Клавдия не соглашалась, кривила осуждающе рот: «А М…М…М…»
— Мочевой? Это ты правая, лучше не без рисковости. Пузырь еще держит. Не приведи господи, заделаюсь ссыкухой на старости лет.
Оделись в чистое. Волосы заплели, белые платочки повязали. Как заново родились.
Татьяна к чаю пригласила. Бутербродов наделала. Твердая колбаса им не по зубам, а ветчину розовую да рыбку малосольную, сыр желтый с дырками — отведали. От варенья отказались (свое имеем), перед конфетами шоколадными и зефиром нежным не устояли. Думали — благодать. А благодать-то впереди была!

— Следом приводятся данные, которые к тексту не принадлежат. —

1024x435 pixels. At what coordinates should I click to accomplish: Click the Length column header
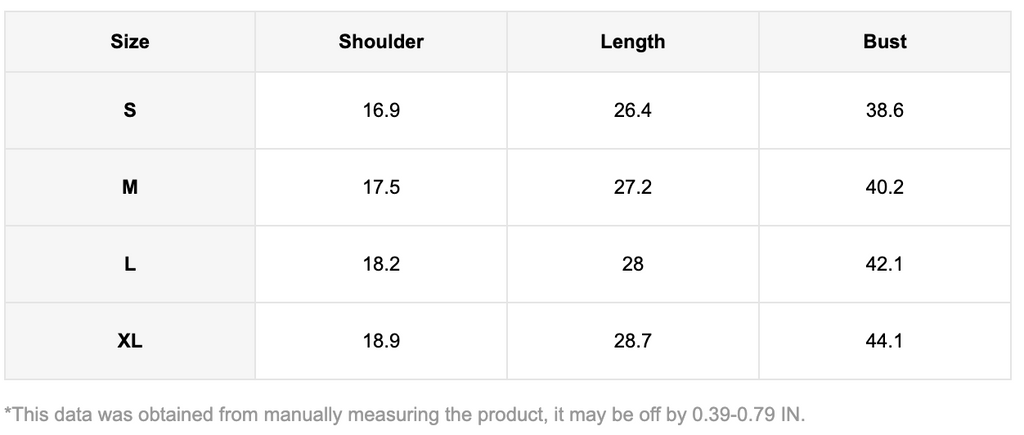click(x=633, y=42)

* * *Василий вышел из мастерской (Таниного кабинета) за вином и сигаретами. Одет он был в черные широкие брюки из фланели и черный просторный свитер с круглым воротником. Длинные, слегка вьющиеся волосы ложились у него на плечи, борода лопатой отросла почти до середины груди. Две бабульки в белых платочках пили чай в столовой. Увидев его, изумленно ахнули, забормотали: «Священник! Батюшка! Радость нечаянная!»
* * *Они в церкви не были уж много лет. На больных ногах разве доберешься? Ексель-Моксель на Пасху съездит в Ступино, куличи освятит, святой воды привезет — и все благословение. А раньше в Смятинове церковь была — красавица. На взгорке стояла. Говорят, солнце на кресте на маковке заиграет — лучики чудесные далеко видать. Как попа и дьякона да церковного старосту-кулака расстреляли, еще долго две монашки жили. Их, малолеток, молитвам учили и псалмы пели. А потом церковь в непотребство превратили — в склад, в конюшню. Дальше на кирпичи разобрали, остатки фундамента два года назад вместо гравия на дорогу притащили. Где церковь была — теперь бурьян по макушку.